On the other hand, the ANOVA of on accuracy showed that differences in emotional valence (where positive stimuli was recognized slower) reached the statistical significant, F(2, 188) = 8.33; MSE = 0.015; η2 = 0.081; p < 0.01. In the case of distracting and target conditions, target stimuli were processed faster than distractors, and this difference reached the statistical significance: F(1,94) = 5.38; MSE = 0.434; η2 = 0.054; p < 0.05. All Bonferroni’s pairwise comparison between negative versus positive/neutral stimuli were statistically significant for emotion (p < 0.05), but neutral versus positive differences did not reach the statistical level. An interaction (emotion*presentation) was found across variables: F(2, 188) = 6.99; MSE = 0.016; η2 = 0.069; p < 0.01.

Finally, a mediational model was tested. Previously, any relationship between variables was examined through Pearson correlation coefficient (Fig. 2). As depicted in Table 3, changes in latencies to distracting stimuli significantly mediated errors on target stimuli for the negative condition (F(1,93) = 53.07; MSE = 0.6435; R2 = .36; p < 0.001), the neutral (F(1,93) = 47.83; MSE = 0.6675; R2 = .34; p < 0.001) and the positive one (F(1,93) = 40.85; MSE = 0.7022; R2 = .31; p < 0.001). Figure 1 depicts each of the paths for each model. All of them reached the statistical significance, except for the b path in the neutral condition. Any other combination across emotional condition did not reach the statistical significance.

Fig. 2
figure 2

Mediational model testing how changes in distracting stimuli mediate RT predicting accuracy across emotional conditions

Table 3 Pearson coefficients across RT, accuracy, emotional valence, and condition (target and distracting)

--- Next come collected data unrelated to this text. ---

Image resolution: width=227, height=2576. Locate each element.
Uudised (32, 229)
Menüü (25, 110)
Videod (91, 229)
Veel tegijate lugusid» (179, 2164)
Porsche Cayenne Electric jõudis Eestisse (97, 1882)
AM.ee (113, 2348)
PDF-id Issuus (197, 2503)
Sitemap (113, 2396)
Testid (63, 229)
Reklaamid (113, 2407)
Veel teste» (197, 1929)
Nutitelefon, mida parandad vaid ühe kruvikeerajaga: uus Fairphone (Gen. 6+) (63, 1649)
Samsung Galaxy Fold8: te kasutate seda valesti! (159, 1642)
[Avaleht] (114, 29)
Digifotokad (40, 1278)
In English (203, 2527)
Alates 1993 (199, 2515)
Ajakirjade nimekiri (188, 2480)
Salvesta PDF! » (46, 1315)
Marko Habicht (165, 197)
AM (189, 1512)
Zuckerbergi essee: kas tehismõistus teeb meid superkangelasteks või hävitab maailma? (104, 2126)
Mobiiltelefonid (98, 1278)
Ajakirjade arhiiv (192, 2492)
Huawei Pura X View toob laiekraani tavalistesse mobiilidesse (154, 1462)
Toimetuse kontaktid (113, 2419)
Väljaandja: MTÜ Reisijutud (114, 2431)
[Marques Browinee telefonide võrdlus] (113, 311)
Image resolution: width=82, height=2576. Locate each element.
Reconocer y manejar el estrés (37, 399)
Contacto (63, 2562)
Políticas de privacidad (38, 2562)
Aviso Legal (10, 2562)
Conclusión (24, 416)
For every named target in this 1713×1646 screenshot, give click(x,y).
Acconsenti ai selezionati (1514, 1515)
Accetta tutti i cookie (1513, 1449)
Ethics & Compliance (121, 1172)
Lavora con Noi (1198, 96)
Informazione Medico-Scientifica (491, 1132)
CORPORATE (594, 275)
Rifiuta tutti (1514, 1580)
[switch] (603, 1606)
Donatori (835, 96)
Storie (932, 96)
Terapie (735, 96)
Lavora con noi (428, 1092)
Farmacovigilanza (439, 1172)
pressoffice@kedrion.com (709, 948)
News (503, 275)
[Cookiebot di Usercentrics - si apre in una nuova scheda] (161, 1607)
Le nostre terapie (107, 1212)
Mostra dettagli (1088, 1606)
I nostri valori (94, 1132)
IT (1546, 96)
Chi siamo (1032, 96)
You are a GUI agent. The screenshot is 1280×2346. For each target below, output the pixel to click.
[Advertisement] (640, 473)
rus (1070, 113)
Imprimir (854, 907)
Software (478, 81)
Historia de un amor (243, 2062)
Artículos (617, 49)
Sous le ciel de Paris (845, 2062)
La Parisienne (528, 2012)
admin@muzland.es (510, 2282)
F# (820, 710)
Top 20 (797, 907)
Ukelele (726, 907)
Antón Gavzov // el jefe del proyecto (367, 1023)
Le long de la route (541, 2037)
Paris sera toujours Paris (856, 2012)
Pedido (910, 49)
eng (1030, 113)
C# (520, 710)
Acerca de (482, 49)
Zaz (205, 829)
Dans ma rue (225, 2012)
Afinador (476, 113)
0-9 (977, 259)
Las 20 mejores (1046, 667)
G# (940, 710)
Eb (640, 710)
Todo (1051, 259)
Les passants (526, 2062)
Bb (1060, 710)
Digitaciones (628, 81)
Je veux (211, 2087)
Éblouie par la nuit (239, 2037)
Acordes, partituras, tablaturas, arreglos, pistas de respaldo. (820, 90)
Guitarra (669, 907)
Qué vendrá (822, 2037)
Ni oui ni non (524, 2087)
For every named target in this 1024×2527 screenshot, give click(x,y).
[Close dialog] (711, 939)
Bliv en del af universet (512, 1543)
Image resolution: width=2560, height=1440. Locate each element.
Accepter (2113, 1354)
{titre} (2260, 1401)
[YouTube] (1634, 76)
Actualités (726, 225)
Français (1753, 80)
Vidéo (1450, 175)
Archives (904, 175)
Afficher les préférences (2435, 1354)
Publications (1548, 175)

Conclusions and discussion

Emotions are considered distractions that often prompt subsequent actions. The aim of this work was to examine the role of distracting stimuli on the relationship of RT and accuracy. Understanding the mechanisms by which emotion impairs cognitive functions has important implications in several fields, such as affective disorders. Moreover, and according to Dolcos and McCarthy (2006), the neural systems that mediate the effects of emotion on goal-directed cognitive processing remain unclear.

The results could be described as follows: (i) First of all, changes in task demands should distract from the secondary task to the extent that these task demands implicate and affect accuracy, (ii) the distracting task mediates between the target task and accuracy under emotional stimuli, (iii) negative distracting stimuli seem to have a higher mediational effect than neutral or positive distracting stimuli, and (iv) positive distracting stimuli seem to have a higher mediational effect than neutral distracting stimuli.

As expected from the literature, latencies to distracting words presented higher RT. This indicates a cognitive cost in rejecting the second demand in a task. Moreover, and as it was hypothesized, RTs were inversely correlated to accuracy in most of the cases, in particular, under emotional conditions (as expected from previous literature (León Gordillo et al. 2010; Moreno-Cid et al. 2015). In this way, a mediational effect was found from distracting stimuli, except for the neutral ones. This might emphasize the role of emotion on memory, as a bias described before. Moreover, this type of approach could be considered as an extra value of the present work, as traditional analyses of variance, such as ANOVA, might be implemented by taking advantage of other more sophisticated analyses (Moret-Tatay et al. 2017).

In sum, our results showed that distraction should be intermediate under emotional conditions. Moreover, a stronger prediction from the negative stimuli was found. This hypothesis has received strong empirical support that negative stimuli generally hold more attention than neutral or positive stimuli, even for mood-congruent cognitions (Van Dillen & Koole 2007). This work also presents potential limitations. There are remarkably high error rates, which indicate that the task might be difficult for participants indicating a floor effect. For future research, it would be interesting to develop an easier series of experiments that might also examine the role attentional demands as indicated by several authors (Moret-Tatay et al. 2014; Moret-Tatay & Perea 2011; Navarro-Pardo, Navarro-Prados, Gamermann, & Moret-Tatay 2013) and its possible interactions with emotional valence.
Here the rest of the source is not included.